As Macron Navigates the Stalemate at Paris, Marine Le Pen Turns to Brussels and a Move at European Level

French rightist is organizing a new coalition in the European parliament.

AP/Thibault Camus
Marine Le Pen on June 30, 2024 at Henin-Beaumont, northern France. AP/Thibault Camus

President Macron’s frustrated young prime minister, Gabriel Attal, handed in his resignation on Monday, only for Mr. Macron to beseech him to stay on in the name of “stability” — a rare commodity in France right now. Marine Le Pen, undeterred by her National Rally’s third-place showing in the second round of the Parliamentary election, is back in the trenches.

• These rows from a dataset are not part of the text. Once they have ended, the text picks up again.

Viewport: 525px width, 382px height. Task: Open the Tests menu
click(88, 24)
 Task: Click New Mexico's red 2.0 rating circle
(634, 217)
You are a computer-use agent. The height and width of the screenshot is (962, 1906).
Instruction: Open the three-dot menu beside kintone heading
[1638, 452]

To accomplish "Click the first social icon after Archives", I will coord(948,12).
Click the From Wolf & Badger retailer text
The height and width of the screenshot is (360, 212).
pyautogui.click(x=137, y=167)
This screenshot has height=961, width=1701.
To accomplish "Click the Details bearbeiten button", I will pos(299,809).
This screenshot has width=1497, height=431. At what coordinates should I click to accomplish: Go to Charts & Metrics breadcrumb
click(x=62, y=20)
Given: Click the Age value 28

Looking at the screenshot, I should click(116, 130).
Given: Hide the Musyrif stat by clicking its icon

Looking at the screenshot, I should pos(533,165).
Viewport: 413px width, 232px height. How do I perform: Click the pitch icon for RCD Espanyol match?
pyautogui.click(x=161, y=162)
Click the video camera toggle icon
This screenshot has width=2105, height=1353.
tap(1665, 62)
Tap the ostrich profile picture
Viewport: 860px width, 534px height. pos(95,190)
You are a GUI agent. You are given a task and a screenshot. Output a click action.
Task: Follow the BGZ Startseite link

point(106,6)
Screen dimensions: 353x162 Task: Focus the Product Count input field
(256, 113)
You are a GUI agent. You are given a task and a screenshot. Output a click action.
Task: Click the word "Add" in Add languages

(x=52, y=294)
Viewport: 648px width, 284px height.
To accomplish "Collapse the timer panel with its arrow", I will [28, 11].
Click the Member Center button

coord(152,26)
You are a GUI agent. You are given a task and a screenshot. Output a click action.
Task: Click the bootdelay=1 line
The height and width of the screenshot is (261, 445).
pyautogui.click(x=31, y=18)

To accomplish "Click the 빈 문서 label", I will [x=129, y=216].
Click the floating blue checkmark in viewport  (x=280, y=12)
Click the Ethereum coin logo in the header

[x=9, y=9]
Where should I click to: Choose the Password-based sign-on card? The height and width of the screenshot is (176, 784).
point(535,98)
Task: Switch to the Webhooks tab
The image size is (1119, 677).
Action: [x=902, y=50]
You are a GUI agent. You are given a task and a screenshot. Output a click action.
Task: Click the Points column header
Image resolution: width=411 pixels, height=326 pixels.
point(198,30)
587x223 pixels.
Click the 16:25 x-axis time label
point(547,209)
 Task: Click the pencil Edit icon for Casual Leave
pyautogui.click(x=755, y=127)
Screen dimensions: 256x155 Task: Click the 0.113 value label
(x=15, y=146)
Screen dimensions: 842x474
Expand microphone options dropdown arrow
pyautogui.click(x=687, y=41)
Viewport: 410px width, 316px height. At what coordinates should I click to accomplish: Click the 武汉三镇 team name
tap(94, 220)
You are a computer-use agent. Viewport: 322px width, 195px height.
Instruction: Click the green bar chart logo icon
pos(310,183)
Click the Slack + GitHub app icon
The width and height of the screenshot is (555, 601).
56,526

That means back to where this latest saga of rudderless France began: Brussels. On Monday, as the French capital swirled with uncertainty, Mme. Le Pen put together a new right-wing coalition in the European Parliament. Called Patriots for Europe, the group will replace its predecessor, Identity and Democracy. Her co-author in the endeavor is Hungary’s prime minister, Viktor Orbán.

The objectives for the European partners involved hinge on strengthening the power of sovereign European states while keeping the power of the EU bureaucratic machinery in check. For Mme. Le Pen, it is also a way to capitalize on the headway the National Rally made in last month’s elections for the European Parliament.

It might be reductive to say, but by consolidating those gains — which are what precipitated Mr. Macron’s decision to call the snap vote in France — Mme. Le Pen is quietly hopscotching over her party’s third-place showing last Sunday. With 84 European lawmakers, Patriots for Europe is now the third largest group in the European Parliament. 

Playing the long game at Brussels, where decisions ricochet back to European capitals, is part of the overall strategy to eventually win the prize of Paris, strengthening its global position in the process. In December, Mme. Le Pen said that “the EU debases our history and our cultures, it sees us as packaged goods, and harms our people.”  She also took aim at European Commission president, Ursula von der Leyen, a Macron ally, saying that for her “immigration is not a problem but a project.”

The new grouping consists of 13 national parties and will aim to return more sovereign control over national affairs to the EU states and advocate for stricter measures against illegal immigration. At a press conference on Monday, Harald Vilimsky of Austria’s Freedom Party said that “We want to reshape the European Union, we want to ensure that asylum is not abused and we want peace on our doorstep.”

The representative of the French delegation at that press conference, Jean-Paul Garraud, stated that Patriots for Europe would work “against the hegemony of the European Commission and the majority of the European Parliament, which has now been shaken.”

There are more signs that the far right is pitching toward the center. The Dutch Party of Freedom, led by Geert Wilders, has joined the new Patriots for Europe bloc. Spain’s conservative Vox party has switched over to it from the more right-wing European Conservatives and Reformists bloc. Notably, Germany’s right-wing Alternative for Germany party has been excluded from the new Patriots for Europe formation.

It was widely anticipated that Ms. Le Pen and her National Rally would join the new bloc, but she waited until after the French legislative election finished on July 7. Now, under the shared leadership of herself and Mr. Orbán, she will seek to create the optics that the parties branded by the mainstream media as far right have the chops to actually govern.